Stored entries
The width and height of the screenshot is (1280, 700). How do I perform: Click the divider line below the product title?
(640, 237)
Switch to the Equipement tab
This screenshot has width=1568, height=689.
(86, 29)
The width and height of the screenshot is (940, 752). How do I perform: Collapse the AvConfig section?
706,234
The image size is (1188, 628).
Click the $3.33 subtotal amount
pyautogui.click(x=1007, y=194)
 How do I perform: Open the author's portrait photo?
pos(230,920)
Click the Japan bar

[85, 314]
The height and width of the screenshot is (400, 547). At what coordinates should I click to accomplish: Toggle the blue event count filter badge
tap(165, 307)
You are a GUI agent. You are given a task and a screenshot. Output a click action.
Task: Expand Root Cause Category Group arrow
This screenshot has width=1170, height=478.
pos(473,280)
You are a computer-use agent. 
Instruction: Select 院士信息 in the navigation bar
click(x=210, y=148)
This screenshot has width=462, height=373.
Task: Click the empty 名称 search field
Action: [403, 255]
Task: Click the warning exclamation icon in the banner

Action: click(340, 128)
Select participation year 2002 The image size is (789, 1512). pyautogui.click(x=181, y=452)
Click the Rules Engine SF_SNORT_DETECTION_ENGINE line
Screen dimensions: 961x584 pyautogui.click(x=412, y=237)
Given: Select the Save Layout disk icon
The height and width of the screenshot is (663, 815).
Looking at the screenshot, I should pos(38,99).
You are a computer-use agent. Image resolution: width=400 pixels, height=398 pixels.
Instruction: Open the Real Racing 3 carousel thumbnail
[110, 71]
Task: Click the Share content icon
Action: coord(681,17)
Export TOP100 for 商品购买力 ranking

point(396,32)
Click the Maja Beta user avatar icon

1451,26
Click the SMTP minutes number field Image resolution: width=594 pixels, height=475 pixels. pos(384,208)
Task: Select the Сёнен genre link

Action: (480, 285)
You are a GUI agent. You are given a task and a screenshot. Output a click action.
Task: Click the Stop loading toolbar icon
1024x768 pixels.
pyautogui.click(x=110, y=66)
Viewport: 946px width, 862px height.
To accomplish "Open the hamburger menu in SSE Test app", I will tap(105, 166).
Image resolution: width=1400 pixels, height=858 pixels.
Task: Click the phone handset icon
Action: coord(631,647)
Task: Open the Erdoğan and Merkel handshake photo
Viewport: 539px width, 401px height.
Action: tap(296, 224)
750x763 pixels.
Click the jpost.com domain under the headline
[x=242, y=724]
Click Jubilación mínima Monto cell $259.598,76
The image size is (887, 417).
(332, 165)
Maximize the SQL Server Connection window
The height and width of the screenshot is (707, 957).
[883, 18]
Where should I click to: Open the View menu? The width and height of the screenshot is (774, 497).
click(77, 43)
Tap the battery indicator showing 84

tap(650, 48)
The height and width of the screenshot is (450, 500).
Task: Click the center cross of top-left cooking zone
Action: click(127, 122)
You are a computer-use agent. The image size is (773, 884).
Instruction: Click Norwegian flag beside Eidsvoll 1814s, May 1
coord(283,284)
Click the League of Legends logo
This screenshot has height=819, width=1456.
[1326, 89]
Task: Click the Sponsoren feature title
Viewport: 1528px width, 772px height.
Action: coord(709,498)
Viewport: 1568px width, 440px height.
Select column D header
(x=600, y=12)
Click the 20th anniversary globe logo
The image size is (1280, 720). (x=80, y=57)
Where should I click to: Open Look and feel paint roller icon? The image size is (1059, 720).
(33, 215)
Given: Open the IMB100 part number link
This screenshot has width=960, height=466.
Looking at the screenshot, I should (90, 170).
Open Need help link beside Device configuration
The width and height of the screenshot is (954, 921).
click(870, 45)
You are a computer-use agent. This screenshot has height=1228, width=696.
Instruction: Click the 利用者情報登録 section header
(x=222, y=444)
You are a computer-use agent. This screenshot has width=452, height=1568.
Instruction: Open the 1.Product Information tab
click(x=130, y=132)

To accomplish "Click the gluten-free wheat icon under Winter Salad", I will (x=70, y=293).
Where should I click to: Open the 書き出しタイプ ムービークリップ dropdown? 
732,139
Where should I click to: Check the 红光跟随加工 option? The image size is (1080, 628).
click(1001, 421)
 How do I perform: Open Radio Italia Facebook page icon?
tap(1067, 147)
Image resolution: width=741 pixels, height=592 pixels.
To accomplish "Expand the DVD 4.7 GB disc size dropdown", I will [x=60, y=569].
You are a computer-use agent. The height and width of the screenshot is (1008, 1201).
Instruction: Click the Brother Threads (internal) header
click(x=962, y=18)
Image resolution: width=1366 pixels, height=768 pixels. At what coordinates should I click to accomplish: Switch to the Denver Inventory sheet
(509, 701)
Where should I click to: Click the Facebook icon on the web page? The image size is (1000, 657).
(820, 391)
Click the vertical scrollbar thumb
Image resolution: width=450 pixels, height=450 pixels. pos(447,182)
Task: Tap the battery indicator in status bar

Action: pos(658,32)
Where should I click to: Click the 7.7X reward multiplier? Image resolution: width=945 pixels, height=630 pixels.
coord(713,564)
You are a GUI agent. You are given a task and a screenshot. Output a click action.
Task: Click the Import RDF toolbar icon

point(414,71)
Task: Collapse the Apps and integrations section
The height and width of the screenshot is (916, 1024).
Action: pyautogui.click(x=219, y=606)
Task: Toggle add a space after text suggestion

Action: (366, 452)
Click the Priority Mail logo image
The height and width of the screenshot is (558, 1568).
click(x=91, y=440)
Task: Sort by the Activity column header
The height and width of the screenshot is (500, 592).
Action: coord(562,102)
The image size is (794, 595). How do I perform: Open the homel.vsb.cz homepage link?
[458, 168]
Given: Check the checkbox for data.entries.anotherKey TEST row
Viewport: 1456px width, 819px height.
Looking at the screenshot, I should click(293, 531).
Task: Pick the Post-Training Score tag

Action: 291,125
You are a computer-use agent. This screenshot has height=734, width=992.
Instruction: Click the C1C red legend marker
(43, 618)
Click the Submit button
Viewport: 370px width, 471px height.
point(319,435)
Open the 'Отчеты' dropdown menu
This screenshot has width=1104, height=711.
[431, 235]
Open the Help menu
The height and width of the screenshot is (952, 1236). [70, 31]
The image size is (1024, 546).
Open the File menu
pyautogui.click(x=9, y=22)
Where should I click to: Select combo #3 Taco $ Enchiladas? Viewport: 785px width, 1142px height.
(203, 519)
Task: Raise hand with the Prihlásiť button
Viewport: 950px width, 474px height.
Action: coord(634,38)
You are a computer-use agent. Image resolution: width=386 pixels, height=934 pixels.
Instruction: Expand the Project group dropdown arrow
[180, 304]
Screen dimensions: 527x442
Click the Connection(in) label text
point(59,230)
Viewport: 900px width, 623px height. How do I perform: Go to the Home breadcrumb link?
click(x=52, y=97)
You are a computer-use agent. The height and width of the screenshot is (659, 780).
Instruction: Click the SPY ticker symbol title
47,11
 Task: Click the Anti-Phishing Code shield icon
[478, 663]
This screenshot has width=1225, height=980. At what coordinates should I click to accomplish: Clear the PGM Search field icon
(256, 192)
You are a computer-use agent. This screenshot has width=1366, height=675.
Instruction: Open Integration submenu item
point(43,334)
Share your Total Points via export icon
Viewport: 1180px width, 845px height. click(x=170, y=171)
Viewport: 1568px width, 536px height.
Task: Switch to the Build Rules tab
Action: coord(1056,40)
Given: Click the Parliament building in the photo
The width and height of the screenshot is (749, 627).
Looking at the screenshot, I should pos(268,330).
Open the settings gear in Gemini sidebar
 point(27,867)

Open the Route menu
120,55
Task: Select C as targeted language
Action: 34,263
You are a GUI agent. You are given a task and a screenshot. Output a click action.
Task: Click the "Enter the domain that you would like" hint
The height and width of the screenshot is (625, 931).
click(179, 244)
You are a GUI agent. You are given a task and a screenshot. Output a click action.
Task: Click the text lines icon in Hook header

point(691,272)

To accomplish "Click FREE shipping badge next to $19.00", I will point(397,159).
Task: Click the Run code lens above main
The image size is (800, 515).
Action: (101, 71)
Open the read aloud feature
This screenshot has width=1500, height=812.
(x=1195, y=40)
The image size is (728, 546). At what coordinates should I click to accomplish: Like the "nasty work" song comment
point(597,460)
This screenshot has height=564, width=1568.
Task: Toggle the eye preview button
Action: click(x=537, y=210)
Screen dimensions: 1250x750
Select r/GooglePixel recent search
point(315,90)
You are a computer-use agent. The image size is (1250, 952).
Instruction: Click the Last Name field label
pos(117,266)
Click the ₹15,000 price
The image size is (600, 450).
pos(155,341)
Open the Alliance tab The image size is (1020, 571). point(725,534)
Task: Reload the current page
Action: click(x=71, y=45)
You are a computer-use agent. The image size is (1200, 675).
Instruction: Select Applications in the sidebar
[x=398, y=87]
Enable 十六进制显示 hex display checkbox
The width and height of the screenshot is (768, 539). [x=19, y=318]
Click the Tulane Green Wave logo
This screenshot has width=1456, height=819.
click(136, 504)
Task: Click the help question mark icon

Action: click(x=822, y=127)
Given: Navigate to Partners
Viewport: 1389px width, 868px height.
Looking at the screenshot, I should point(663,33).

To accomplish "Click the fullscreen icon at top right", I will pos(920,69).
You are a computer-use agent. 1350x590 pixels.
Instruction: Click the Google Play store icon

What the exercise asks
Using the data above, reproduce exactly the lines between those holding "The image size is (794, 595)." and "has height=734, width=992.", inclusive, and no others.

Expected answer
The image size is (794, 595). How do I perform: Open the homel.vsb.cz homepage link?
[458, 168]
Given: Check the checkbox for data.entries.anotherKey TEST row
Viewport: 1456px width, 819px height.
Looking at the screenshot, I should click(293, 531).
Task: Pick the Post-Training Score tag

Action: 291,125
You are a computer-use agent. This screenshot has height=734, width=992.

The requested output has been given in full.